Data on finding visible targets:
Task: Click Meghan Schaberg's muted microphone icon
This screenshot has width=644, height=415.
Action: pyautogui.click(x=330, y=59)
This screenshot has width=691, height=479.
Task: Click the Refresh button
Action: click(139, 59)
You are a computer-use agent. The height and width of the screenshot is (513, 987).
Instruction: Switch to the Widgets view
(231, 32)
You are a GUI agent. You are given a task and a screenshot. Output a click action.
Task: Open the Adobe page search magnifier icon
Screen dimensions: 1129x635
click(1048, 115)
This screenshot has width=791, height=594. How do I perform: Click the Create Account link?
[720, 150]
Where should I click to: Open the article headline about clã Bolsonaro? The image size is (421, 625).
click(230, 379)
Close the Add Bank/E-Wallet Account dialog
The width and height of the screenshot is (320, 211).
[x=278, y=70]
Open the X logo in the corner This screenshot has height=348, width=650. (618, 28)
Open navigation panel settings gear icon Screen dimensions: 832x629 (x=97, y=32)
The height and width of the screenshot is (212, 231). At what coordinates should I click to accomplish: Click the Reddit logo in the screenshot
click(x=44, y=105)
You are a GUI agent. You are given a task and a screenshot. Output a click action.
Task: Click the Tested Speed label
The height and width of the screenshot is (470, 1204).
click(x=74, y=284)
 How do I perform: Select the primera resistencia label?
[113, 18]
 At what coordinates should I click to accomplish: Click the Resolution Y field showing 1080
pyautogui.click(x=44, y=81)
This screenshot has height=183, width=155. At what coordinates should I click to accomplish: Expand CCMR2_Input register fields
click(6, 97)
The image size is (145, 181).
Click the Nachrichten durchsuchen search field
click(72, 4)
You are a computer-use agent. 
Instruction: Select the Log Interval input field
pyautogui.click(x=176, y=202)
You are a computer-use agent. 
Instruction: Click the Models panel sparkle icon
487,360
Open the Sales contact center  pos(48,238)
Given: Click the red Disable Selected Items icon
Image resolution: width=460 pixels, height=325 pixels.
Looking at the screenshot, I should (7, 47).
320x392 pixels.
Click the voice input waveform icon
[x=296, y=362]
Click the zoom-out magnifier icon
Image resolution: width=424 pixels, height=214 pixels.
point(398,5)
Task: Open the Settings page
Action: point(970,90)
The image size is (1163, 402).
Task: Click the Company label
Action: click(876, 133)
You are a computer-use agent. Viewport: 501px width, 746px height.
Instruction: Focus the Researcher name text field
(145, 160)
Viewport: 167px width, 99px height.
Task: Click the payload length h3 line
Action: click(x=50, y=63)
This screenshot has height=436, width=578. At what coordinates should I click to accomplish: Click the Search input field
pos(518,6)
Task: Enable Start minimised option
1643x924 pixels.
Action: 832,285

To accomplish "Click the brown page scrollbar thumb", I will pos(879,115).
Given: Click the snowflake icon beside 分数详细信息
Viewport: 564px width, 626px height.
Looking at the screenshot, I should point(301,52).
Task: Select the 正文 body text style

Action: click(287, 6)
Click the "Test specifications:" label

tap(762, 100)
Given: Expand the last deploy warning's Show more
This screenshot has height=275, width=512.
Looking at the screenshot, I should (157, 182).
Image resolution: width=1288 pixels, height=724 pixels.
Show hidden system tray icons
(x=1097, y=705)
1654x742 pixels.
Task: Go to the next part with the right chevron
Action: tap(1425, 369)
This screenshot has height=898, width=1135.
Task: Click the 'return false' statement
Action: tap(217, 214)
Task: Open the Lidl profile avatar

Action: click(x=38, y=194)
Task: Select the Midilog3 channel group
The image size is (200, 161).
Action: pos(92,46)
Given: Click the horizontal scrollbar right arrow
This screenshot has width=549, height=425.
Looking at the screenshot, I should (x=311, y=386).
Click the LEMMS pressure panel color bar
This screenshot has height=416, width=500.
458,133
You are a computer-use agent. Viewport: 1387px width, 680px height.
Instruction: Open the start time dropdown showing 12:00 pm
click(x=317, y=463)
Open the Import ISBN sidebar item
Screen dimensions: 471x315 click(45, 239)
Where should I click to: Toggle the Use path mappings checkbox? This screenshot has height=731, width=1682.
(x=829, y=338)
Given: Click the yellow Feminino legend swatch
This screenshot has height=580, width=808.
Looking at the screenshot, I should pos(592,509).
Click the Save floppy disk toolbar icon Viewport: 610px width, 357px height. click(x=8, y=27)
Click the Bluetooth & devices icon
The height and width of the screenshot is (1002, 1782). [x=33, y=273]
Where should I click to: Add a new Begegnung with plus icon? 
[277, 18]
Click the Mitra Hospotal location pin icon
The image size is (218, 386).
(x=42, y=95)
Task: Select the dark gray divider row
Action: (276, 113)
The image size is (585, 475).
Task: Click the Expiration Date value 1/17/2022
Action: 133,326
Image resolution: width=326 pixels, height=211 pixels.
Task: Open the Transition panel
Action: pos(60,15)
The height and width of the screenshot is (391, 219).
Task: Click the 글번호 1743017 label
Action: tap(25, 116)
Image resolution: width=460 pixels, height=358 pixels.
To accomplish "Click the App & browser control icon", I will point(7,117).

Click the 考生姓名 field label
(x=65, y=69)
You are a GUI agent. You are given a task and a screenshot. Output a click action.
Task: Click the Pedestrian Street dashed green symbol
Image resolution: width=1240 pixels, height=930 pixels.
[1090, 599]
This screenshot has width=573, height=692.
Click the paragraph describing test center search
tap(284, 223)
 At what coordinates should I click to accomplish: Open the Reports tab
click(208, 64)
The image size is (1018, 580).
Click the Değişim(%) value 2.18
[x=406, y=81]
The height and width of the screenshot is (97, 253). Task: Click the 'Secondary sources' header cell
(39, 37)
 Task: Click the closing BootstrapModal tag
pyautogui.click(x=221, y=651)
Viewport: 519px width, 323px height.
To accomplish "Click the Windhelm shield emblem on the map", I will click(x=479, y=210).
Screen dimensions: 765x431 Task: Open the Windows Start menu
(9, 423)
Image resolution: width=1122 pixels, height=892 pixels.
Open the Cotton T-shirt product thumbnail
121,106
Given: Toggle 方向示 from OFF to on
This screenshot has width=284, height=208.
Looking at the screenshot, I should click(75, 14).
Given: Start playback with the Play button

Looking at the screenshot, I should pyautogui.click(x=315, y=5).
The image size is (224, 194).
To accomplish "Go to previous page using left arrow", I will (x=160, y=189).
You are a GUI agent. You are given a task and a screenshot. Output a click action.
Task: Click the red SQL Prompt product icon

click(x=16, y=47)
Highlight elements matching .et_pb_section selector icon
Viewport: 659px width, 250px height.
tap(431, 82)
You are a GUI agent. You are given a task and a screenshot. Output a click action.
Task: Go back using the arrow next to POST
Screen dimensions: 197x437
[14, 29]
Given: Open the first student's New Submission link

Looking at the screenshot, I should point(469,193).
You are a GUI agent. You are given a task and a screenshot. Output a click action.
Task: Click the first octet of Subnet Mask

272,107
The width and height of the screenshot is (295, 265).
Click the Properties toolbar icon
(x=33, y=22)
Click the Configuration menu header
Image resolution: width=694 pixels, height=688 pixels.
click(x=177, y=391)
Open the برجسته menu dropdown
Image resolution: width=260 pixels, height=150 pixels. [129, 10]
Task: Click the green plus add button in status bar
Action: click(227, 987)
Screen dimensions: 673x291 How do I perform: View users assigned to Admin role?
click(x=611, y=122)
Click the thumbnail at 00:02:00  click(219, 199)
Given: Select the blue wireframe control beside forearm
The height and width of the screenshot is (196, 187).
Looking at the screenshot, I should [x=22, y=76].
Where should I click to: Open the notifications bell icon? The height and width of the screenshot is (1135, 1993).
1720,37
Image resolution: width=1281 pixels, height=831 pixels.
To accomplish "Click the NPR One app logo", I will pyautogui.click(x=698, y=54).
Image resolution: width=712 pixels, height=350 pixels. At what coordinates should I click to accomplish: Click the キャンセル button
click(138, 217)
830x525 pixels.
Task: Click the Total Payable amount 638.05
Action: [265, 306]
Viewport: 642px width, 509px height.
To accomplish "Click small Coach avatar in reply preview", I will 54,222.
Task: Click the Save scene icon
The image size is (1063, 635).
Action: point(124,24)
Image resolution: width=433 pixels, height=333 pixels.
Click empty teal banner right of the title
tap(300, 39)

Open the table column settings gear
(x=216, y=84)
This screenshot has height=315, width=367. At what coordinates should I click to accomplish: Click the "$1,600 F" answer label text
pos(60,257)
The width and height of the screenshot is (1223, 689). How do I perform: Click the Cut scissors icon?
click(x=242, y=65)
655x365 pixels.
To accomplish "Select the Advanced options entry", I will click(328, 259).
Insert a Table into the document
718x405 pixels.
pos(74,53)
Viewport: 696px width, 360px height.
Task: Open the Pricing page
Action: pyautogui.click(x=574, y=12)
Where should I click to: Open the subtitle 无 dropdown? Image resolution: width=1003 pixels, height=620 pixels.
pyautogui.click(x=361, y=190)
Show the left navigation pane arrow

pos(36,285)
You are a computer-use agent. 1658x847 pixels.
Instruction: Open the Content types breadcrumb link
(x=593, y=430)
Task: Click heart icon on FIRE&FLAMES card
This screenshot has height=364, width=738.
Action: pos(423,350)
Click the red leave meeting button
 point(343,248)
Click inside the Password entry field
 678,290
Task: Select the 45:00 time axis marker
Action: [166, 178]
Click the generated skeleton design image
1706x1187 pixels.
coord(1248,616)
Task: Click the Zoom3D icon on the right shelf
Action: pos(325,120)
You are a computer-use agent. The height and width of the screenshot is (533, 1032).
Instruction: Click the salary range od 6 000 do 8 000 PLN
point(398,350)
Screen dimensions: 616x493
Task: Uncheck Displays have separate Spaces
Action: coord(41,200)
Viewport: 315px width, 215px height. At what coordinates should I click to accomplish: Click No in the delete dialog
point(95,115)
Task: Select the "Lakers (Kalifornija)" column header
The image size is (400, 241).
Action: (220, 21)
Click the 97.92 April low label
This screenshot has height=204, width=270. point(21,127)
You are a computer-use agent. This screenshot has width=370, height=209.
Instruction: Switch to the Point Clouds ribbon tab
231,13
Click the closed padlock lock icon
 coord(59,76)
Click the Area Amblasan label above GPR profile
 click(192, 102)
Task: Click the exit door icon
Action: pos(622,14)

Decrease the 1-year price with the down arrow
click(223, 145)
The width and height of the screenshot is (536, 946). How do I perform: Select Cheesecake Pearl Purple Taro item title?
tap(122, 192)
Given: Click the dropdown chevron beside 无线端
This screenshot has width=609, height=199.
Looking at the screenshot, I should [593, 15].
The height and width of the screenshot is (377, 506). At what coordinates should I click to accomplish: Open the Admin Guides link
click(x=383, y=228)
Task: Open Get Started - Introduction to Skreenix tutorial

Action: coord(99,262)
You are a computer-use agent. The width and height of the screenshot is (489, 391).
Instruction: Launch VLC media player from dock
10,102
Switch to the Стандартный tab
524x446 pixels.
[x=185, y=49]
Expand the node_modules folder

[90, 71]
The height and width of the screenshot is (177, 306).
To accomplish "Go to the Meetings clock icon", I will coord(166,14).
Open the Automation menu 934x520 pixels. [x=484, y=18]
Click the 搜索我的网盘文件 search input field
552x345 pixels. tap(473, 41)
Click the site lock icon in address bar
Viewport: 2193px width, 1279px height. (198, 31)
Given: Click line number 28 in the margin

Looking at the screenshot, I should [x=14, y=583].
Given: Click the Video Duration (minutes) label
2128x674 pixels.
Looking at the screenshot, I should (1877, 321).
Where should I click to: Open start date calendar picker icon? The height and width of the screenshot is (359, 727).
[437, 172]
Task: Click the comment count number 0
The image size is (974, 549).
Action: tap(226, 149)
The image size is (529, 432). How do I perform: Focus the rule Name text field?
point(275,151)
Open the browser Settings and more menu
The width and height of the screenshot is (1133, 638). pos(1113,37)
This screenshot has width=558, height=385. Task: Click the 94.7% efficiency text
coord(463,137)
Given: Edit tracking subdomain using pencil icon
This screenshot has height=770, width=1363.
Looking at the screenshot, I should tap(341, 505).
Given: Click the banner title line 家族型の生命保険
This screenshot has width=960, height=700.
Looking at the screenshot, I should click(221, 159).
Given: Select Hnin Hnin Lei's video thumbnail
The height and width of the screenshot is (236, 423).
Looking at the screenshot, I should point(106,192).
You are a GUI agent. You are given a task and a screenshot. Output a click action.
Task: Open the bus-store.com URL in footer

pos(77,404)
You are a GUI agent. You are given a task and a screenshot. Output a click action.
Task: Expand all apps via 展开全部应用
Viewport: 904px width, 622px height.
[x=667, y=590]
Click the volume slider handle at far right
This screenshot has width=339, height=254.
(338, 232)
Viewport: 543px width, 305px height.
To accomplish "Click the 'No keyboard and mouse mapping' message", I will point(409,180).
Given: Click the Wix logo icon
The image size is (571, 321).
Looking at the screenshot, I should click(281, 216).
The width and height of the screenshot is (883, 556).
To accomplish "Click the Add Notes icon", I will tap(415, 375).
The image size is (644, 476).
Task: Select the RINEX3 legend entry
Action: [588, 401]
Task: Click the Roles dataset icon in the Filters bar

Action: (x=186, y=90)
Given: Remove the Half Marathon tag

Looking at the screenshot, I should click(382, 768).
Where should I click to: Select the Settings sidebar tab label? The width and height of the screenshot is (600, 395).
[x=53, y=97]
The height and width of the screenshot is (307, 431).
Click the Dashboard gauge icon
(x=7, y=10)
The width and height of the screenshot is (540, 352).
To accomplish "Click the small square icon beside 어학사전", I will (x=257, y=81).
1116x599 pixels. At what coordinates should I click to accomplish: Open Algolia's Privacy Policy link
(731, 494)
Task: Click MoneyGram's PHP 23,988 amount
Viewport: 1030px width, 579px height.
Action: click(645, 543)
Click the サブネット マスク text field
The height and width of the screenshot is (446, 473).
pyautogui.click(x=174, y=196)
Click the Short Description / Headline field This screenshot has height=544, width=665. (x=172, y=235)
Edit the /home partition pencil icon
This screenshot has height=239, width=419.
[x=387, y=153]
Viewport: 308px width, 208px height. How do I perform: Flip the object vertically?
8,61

WRITTEN TASK: Give back only the lines from the line with "The image size is (145, 181)." to the line with "Looking at the screenshot, I should (7, 47).", substituting "Task" for "Instruction" and leaving everything else unchanged.

PROBLEM SOLUTION:
The image size is (145, 181).
Click the Nachrichten durchsuchen search field
click(72, 4)
You are a computer-use agent. 
Task: Select the Log Interval input field
pyautogui.click(x=176, y=202)
You are a computer-use agent. 
Task: Click the Models panel sparkle icon
487,360
Open the Sales contact center  pos(48,238)
Given: Click the red Disable Selected Items icon
Image resolution: width=460 pixels, height=325 pixels.
Looking at the screenshot, I should (7, 47).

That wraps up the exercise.